This tutorial was presented at the University of Oregon Developmental Seminar, May 3, 2019.

The repository can be found at: https://github.com/dcosme/specification-curves/

background

The problem: there are many different ways to test a model and we usually only report one or a few specifications. Model selection relies on choices by the researcher and these are often artbitrary and sometimes driven by a desire for significant results.
The solution (according to Simonsohn, Simmons, & Nelson, 2015: specify all “reasonable” models and assess the distribution of effects

Figure 1 Simonsohn, Simmons, & Nelson, 2015

steps for conducting SCA

Specify all reasonable models
Plot specification curve showing estimates/model fits as a function of analytic decisions or model parameters
Test how consistent the curve results are against a null hypothesis
Reasonable specifications should be:

Consistent with theory
Expected to be statistically valid
Non-redundant

Table 1 Simonsohn, Simmons, & Nelson, 2015

Descriptive specification curve

Figure 2 Simonsohn, Simmons, & Nelson, 2015

Inferential statistics

Use permutation testing to run many specification curve analyses and create a null distribution
Potential questions to test versus null:
- Is the median effect size in the observed curve statistically different than in the null distribution?
- Is the share of dominant signs (e.g., positive or negative effects) different than the null?
- Is the share of dominant signs that are statistically significant different than the null?
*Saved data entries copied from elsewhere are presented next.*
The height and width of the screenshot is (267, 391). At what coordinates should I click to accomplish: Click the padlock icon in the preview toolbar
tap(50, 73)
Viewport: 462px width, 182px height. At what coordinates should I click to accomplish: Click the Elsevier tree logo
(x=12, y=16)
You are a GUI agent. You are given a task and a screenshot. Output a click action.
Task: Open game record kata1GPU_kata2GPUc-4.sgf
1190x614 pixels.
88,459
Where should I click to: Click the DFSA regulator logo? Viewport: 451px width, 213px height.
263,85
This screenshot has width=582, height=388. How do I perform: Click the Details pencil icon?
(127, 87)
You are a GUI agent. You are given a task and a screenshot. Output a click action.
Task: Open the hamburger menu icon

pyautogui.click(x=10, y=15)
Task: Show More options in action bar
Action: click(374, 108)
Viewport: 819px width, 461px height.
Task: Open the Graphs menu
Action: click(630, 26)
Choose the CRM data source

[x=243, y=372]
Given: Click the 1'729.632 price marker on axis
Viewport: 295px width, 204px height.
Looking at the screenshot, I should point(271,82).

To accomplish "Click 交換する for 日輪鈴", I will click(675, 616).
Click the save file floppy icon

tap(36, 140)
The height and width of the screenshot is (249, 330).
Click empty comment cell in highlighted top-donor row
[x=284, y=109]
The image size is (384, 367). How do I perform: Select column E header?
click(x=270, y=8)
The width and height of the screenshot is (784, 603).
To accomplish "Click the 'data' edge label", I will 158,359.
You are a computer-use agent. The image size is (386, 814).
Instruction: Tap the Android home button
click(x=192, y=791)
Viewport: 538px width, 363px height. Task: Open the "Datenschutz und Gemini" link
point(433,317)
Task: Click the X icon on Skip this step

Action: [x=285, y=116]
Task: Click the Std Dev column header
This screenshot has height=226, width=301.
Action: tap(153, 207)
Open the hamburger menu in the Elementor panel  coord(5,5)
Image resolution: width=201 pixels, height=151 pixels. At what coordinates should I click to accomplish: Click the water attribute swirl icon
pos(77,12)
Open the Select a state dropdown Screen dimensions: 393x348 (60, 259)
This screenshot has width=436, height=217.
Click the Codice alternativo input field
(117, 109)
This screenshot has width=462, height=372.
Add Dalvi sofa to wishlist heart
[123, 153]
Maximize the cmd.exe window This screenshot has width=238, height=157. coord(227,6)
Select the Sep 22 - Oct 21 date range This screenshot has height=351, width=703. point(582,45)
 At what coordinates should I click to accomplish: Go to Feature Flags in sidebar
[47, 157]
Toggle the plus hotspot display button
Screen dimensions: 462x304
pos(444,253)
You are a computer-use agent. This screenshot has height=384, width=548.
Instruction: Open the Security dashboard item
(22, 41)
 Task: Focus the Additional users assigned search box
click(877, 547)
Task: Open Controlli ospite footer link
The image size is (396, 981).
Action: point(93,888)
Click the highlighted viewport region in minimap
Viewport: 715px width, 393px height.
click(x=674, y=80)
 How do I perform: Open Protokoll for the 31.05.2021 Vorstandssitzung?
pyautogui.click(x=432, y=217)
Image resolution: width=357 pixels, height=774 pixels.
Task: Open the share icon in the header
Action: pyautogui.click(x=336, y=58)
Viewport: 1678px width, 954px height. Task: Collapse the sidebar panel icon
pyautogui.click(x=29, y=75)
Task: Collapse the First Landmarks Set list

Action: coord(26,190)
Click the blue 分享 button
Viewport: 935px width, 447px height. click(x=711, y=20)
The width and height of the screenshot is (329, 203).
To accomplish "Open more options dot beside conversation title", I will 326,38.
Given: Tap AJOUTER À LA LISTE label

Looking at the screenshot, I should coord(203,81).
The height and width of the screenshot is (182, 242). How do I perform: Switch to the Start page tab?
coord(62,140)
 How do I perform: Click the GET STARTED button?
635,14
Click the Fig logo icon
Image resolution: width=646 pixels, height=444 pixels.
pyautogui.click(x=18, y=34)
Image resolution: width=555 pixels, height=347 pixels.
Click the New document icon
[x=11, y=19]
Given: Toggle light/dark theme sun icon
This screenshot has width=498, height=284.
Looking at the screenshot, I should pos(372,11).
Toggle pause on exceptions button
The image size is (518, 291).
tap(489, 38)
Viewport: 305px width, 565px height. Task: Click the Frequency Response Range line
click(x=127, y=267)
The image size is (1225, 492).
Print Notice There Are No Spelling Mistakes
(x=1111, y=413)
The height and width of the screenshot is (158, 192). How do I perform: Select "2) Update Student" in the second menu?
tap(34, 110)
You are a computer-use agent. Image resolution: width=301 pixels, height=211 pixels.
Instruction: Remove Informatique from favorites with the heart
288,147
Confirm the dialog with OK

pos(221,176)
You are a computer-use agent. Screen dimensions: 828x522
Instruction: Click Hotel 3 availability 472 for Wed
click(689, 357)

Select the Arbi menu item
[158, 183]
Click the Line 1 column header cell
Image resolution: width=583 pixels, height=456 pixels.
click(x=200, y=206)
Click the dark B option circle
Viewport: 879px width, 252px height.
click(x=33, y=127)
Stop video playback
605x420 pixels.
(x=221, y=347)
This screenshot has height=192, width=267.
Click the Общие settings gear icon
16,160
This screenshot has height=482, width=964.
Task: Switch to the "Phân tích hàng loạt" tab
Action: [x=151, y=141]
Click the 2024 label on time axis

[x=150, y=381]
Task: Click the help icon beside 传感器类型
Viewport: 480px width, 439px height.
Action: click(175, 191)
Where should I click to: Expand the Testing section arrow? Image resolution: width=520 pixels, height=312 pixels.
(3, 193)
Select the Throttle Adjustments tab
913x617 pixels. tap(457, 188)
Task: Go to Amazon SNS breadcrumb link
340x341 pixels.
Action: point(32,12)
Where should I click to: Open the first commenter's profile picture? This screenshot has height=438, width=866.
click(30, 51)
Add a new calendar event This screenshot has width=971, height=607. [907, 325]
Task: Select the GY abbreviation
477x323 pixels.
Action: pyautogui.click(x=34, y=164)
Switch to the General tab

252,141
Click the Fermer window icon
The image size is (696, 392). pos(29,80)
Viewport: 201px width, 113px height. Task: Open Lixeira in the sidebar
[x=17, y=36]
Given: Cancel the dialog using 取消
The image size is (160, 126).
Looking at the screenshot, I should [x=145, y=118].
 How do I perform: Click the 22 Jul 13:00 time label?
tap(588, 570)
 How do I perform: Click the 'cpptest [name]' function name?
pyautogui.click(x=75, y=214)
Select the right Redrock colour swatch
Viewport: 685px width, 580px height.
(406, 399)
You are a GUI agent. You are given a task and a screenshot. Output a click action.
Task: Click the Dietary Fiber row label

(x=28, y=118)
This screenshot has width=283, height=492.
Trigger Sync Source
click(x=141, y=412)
Table 2 Simonsohn, Simmons, & Nelson, 2015

Also possible to compare specification surves between two variables of interest

Figure 6 Orben & Przybylski, 2019

examples

reading list

Specification Curve: Descriptive and Inferential Statistics on All Reasonable Specifications - Simonsohn, Simmons, & Nelson, 2015

programming resources

load packages

if (!require(tidyverse)) {
  install.packages('tidyverse')
}
if (!require(purrr)) {
  install.packages('purrr')
}
if (!require(broom)) {
  install.packages('broom')
}
if (!require(cowplot)) {
  install.packages('cowplot')
}
if (!require(combinat)) {
  install.packages('combinat')
}
devtools::install_github("dcosme/specr", ref = "plotmods")
library(specr)

Define reasonable specifications ===================================

Research question:

What is the relationship between mental health and satisfaction with life?

Ways of operationalizing of the IV “mental health”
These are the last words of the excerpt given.